======== Supplied data ========

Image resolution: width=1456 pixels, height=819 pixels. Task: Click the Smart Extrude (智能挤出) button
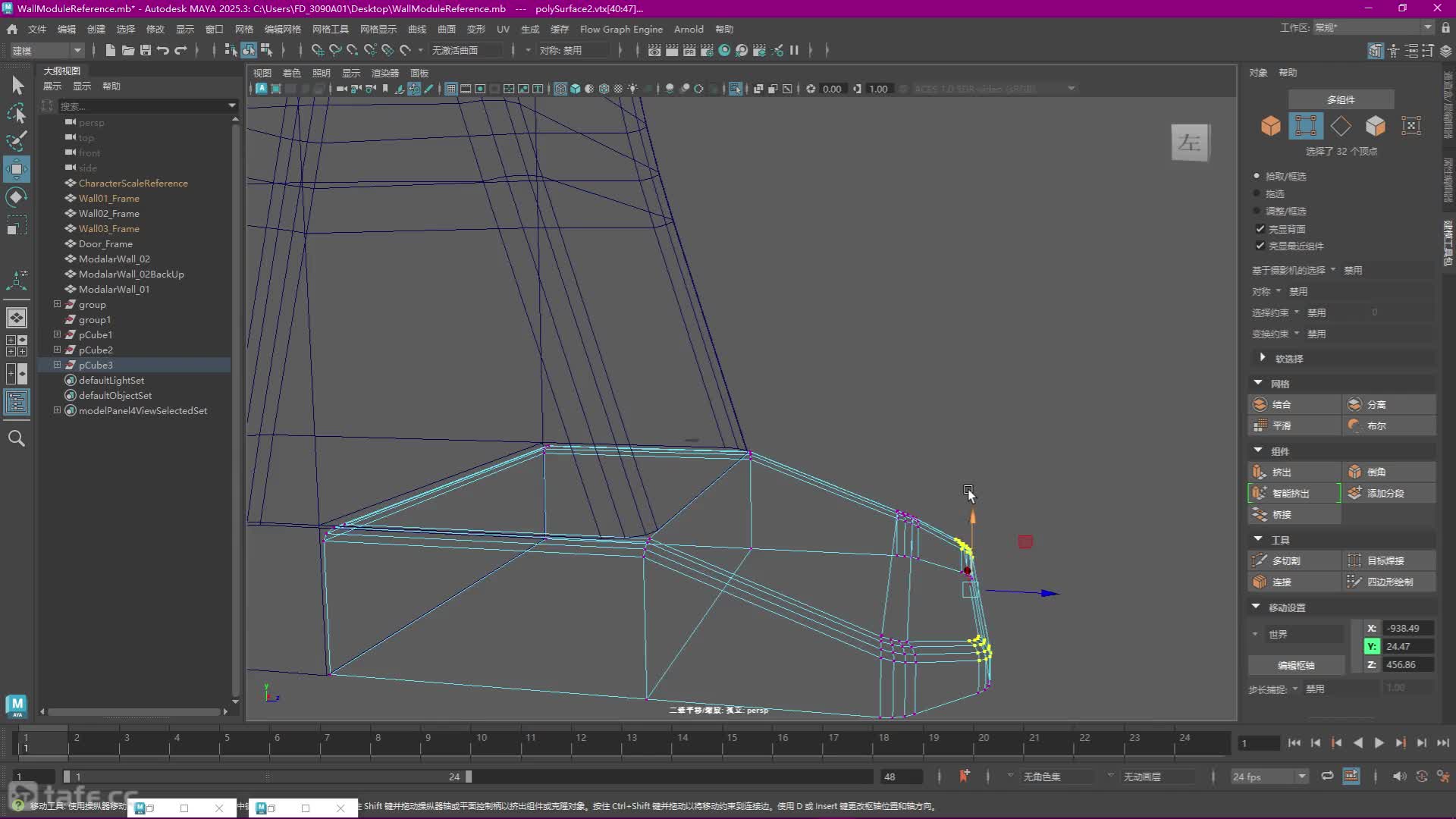(1292, 493)
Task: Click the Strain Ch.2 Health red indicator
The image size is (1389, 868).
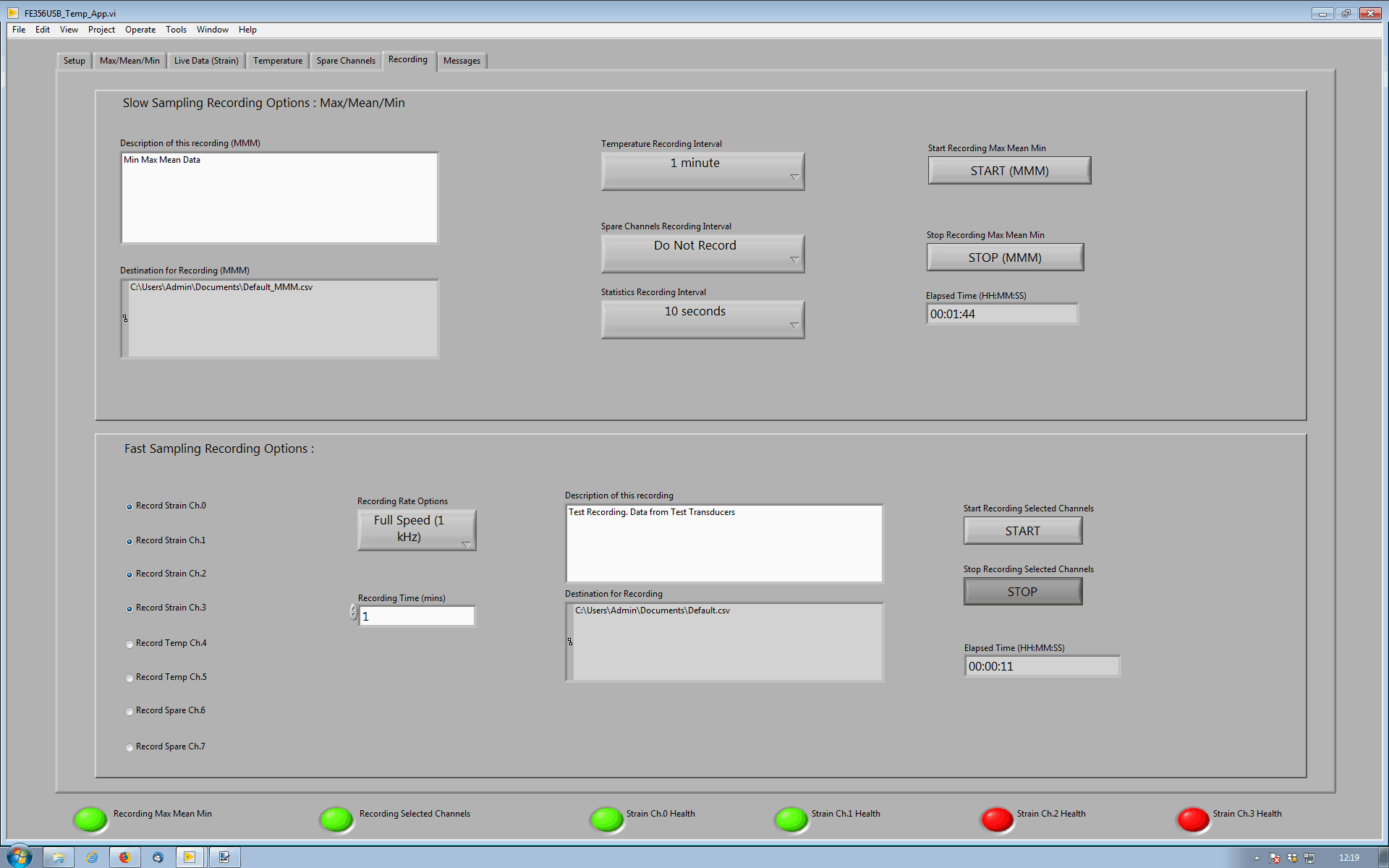Action: (x=997, y=820)
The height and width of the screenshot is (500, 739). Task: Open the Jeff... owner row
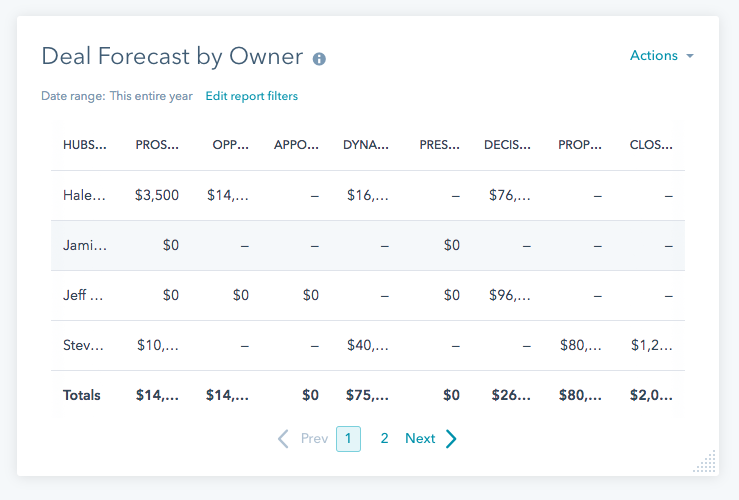point(84,295)
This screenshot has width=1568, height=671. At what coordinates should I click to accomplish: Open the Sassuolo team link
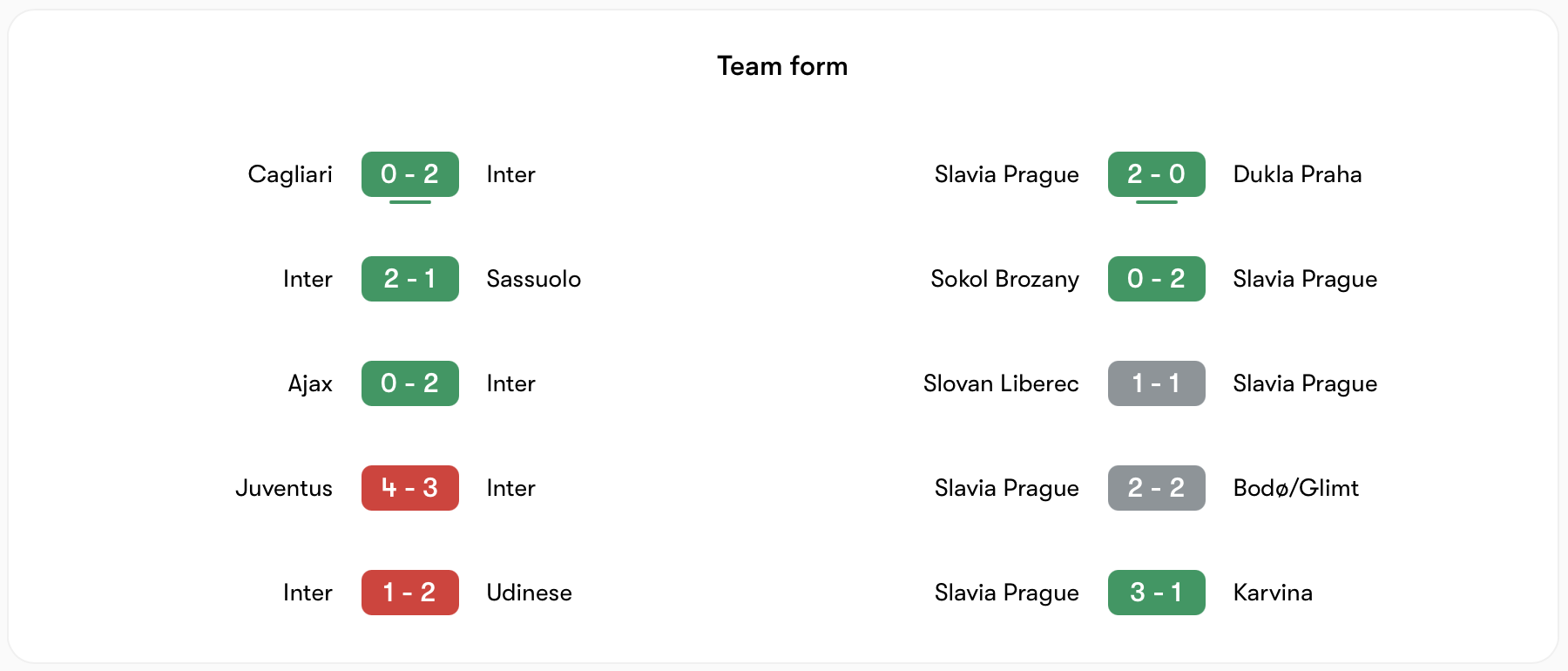pyautogui.click(x=533, y=279)
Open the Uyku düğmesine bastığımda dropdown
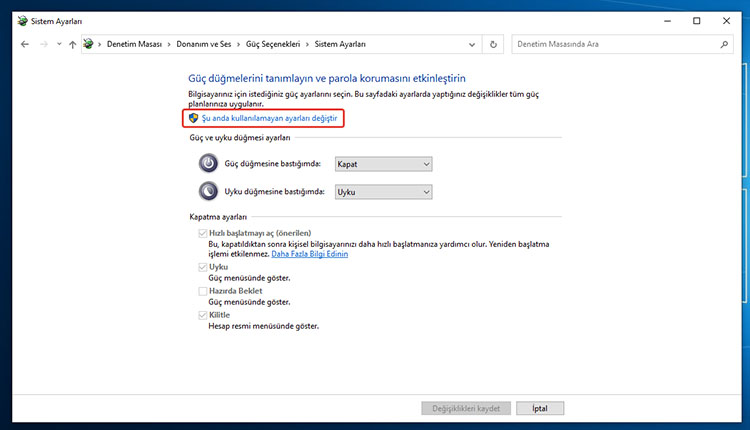 pos(383,191)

========

Aim of the task:
Rewrite the material above as a two-column CSV with the headers "instruction" and "location", one row per item: put its text in the first column and its answer in the second, quote every field, and replace any line breaks with spaces. Leave out the pictures.

Solution to the problem:
instruction,location
"Image resolution: width=1456 pixels, height=819 pixels. Task: Click the Smart Extrude (智能挤出) button","(1292, 493)"
"Task: Click the Strain Ch.2 Health red indicator The image size is (1389, 868).","Action: (x=997, y=820)"
"The height and width of the screenshot is (500, 739). Task: Open the Jeff... owner row","point(84,295)"
"This screenshot has width=1568, height=671. At what coordinates should I click to accomplish: Open the Sassuolo team link","pyautogui.click(x=533, y=279)"
"Open the Uyku düğmesine bastığımda dropdown","pos(383,191)"